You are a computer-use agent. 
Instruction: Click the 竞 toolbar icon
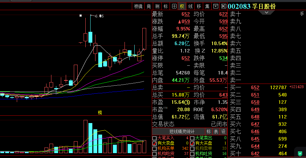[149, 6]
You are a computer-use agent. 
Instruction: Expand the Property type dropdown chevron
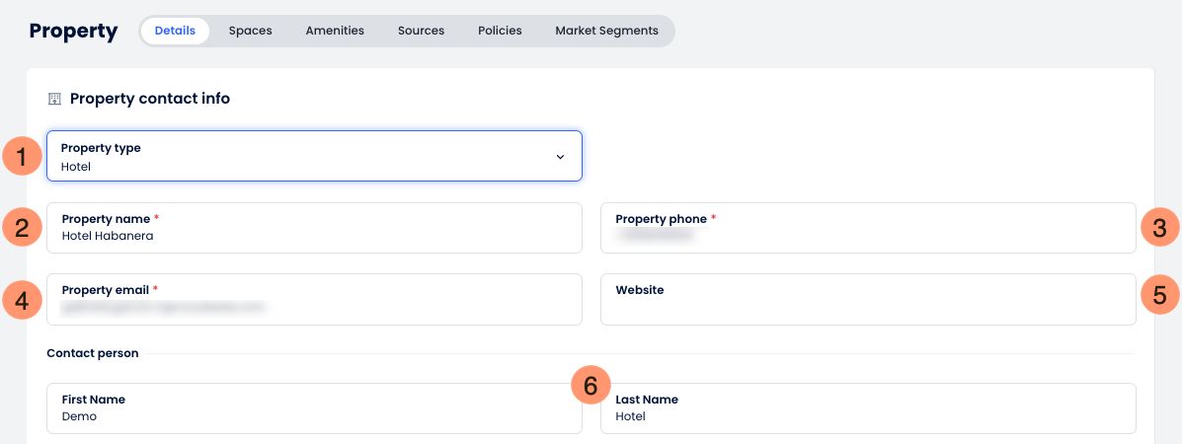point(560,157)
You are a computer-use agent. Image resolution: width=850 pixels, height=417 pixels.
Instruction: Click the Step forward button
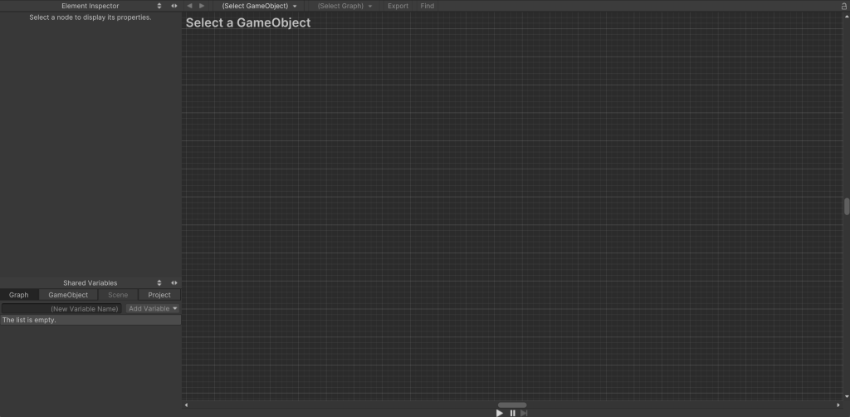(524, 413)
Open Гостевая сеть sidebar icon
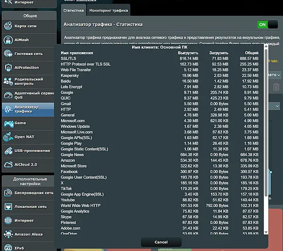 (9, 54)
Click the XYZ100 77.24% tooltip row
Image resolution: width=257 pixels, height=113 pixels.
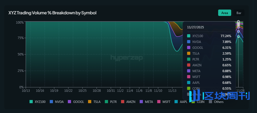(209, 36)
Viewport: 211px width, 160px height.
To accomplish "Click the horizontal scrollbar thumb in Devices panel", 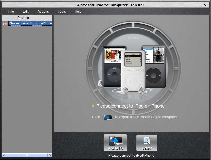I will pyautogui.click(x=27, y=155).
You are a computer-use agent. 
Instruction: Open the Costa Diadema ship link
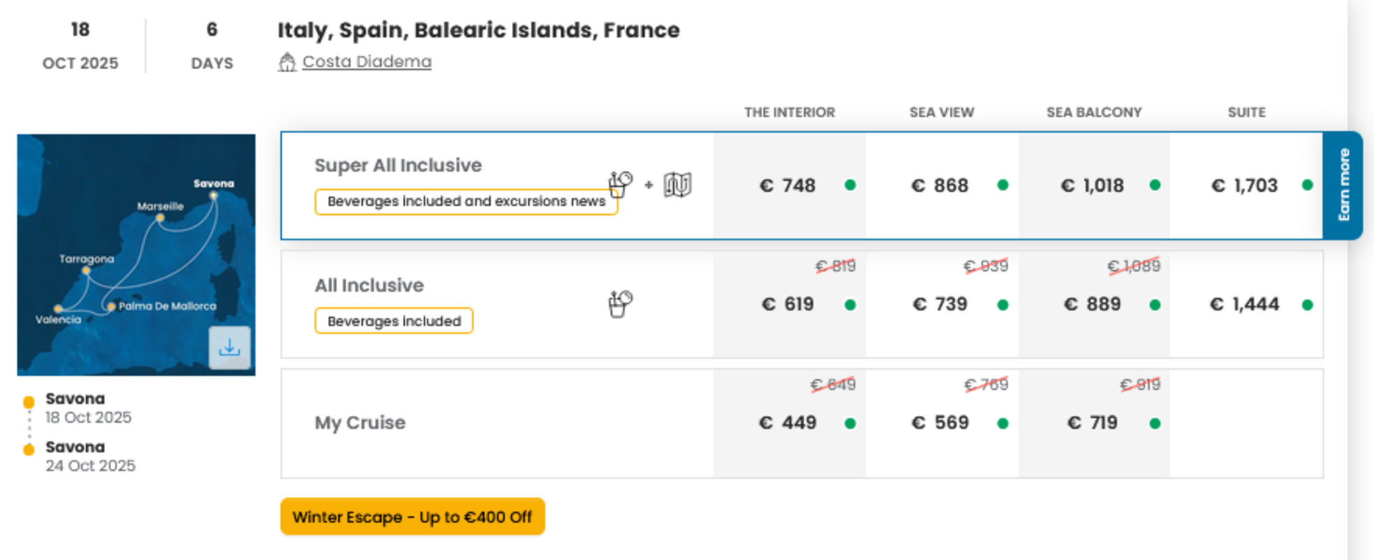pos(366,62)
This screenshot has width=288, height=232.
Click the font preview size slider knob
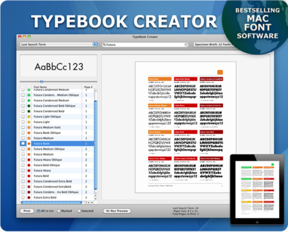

* [Written problem]
List every line of the listing above that contains the string "width", treating uppercase and lowercase as different.

* [Correct answer]
You are a computer-use agent. Image resolution: width=850 pixels, height=417 pixels.
Image resolution: width=257 pixels, height=113 pixels.
Viewport: 211px width, 160px height.
This screenshot has width=288, height=232.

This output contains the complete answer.